→ **EXERCISES TO COMPLETE**:
A. Please list every drug named in the passage on the HER2 gatekeeper mutation.
B. Write the next part of the passage on the HER2T798I mutation and neratinib resistance, picking up after its final sentence.

→ **DOCUMENT EXCERPT**:
· · ·

Afatinib and AZ5104, but not neratinib or osimertinib, blocked HER2 phosphorylation, HER2-induced signaling, and cell growth of cells expressing HER2T798I. Since afatinib is smaller than neratinib, it does not extend as deeply into the ATP binding pocket of HER2, and therefore is not expected to be significantly affected by the T798I mutation. AZ5104 is not being developed independently of osimertinib. Therefore, we propose that afatinib is worthy of clinical investigation in neratinib-resistant breast cancers harboring the HER2 gatekeeper mutation.
Following our report, HER2T798I was detected in the plasma of another patient with HER2-mutant (non-amplified) breast cancer with acquired resistance to neratinib (Clin Cancer Res 2017;23(19):5687-5695). We anticipate that as more patients with acquired resistance to neratinib are profiled, this mutation will be observed more frequently.
Recently, neratinib was FDA-approved to treat HER2-amplified breast cancer patients. We found that expression of the HER2 gatekeeper mutation rendered HER2 insensitive to neratinib in HER2-amplified breast cancer cells. To determine if HER2T798I promotes acquired resistance in HER2-amplified breast cancers, these patients' tumors should be profiled at progression.
Interestingly, the HER2T798I mutation was only detected in the patient's ctDNA, and not from a biopsy of the skin metastasis at the time of neratinib progression, suggesting that HER2T798I was acquired in only a subset of the metastases. It is probable that multiple different acquired mutations were driving drug resistance in different metastatic sites. This finding supports the idea that ctDNA sequencing is more comprehensive than tissue sequencing; it can offer a snapshot of mutations in all tumor subclones and metastatic sites at a given time. I can envision a future in which ctDNA profiling is used during treatment with targeted therapies to detect acquired resistance prior to clinical progression and the mutations that cause resistance. These acquired mutations, in turn, can then be targeted with therapy to overcome initial resistance.

· · ·

→ **DATASET**:
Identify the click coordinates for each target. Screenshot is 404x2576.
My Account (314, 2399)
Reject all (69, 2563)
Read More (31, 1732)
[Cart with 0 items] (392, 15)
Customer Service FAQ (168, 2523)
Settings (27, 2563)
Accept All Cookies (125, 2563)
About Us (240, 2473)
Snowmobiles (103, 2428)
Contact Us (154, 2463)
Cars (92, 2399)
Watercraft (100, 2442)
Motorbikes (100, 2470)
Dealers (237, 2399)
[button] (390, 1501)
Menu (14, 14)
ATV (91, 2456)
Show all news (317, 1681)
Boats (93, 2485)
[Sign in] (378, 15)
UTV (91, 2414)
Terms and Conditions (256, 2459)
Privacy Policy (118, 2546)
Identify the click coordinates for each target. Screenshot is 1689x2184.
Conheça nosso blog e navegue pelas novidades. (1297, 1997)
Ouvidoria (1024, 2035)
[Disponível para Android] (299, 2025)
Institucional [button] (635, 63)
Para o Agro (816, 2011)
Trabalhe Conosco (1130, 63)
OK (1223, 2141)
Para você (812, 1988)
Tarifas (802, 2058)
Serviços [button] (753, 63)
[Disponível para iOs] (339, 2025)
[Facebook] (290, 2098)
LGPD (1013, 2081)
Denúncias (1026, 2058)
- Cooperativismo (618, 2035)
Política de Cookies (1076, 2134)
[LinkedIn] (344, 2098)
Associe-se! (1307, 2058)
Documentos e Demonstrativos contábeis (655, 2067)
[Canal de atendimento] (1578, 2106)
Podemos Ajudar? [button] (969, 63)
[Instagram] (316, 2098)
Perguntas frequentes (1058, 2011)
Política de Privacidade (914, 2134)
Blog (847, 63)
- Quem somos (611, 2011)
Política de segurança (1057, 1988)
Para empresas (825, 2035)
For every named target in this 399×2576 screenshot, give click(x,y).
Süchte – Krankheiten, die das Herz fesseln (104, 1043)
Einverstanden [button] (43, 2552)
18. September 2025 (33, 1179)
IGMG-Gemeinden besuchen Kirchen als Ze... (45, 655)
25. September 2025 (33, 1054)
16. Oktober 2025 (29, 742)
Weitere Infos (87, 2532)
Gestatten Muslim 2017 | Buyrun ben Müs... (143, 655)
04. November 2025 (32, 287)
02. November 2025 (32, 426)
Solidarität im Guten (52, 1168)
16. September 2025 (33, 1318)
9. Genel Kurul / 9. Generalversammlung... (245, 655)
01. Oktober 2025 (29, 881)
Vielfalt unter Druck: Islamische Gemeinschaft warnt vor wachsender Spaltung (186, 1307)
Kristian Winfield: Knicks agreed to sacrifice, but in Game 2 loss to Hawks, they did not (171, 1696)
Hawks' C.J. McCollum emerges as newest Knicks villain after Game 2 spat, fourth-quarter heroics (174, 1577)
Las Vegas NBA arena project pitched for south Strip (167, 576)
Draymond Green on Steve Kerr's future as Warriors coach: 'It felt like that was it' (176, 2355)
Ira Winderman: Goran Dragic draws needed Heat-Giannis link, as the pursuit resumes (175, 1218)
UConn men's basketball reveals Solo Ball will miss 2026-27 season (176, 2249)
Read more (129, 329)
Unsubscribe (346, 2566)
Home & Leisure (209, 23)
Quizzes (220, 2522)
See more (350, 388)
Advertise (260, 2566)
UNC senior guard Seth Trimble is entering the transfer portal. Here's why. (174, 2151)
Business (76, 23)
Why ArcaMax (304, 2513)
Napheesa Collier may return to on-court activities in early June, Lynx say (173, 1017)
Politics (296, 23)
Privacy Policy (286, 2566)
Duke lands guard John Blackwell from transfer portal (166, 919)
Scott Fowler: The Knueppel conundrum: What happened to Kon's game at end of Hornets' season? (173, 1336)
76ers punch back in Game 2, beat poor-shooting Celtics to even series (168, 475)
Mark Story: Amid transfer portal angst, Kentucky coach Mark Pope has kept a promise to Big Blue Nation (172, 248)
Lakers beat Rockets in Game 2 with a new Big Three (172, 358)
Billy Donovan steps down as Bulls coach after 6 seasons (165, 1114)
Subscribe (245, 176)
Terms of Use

· · ·

→ **ANSWERS FOR THE EXERCISE**:
A. afatinib, AZ5104, neratinib, osimertinib

B.
Precision Medicine Era
In conclusion, our study showed that HER2L869R is a driver mutation in breast cancer that can be initially blocked by neratinib treatment. However, acquisition of the HER2T798I gatekeeper mutation promotes acquired resistance to neratinib by sterically blocking inhibitor binding. The acquisition of a second-site mutation in HER2 that prevents inhibitor binding strongly suggests that the tumor is highly dependent on mutant HER2 activity. Afatinib overcomes HER2T798I-induced resistance, probably because it is smaller than neratinib. Our results suggest that HER2-mutant patients with acquired resistance to neratinib should undergo molecular profiling at the time of progression. Patients harboring HER2T798I may then respond to other irreversible HER2 TKIs such as afatinib.
Future drug discovery efforts should focus on agents that selectively block mutant HER2, including the gatekeeper mutation (analogous to the lung cancer drug osimertinib, which selectively targets mutant EGFR), thereby sparing the considerably toxicity associated with inhibiting WT HER2 and EGFR (Expert Opin Drug Saf 2017;16(10):1111-1119).
We are now entering an era in which precision medicine can be used to target not only specific genes, but also specific single-nucleotide mutations within that gene. Precision medicine is getting more precise, ultimately leading to safer and more effective treatments for cancer patients.
ARIELLA B. HANKER, PHD, is a research instructor, Department of Medicine, Division of Hematology/Oncology in the Vanderbilt-Ingram Cancer Center at Vanderbilt University Medical Center, Nashville, Tenn.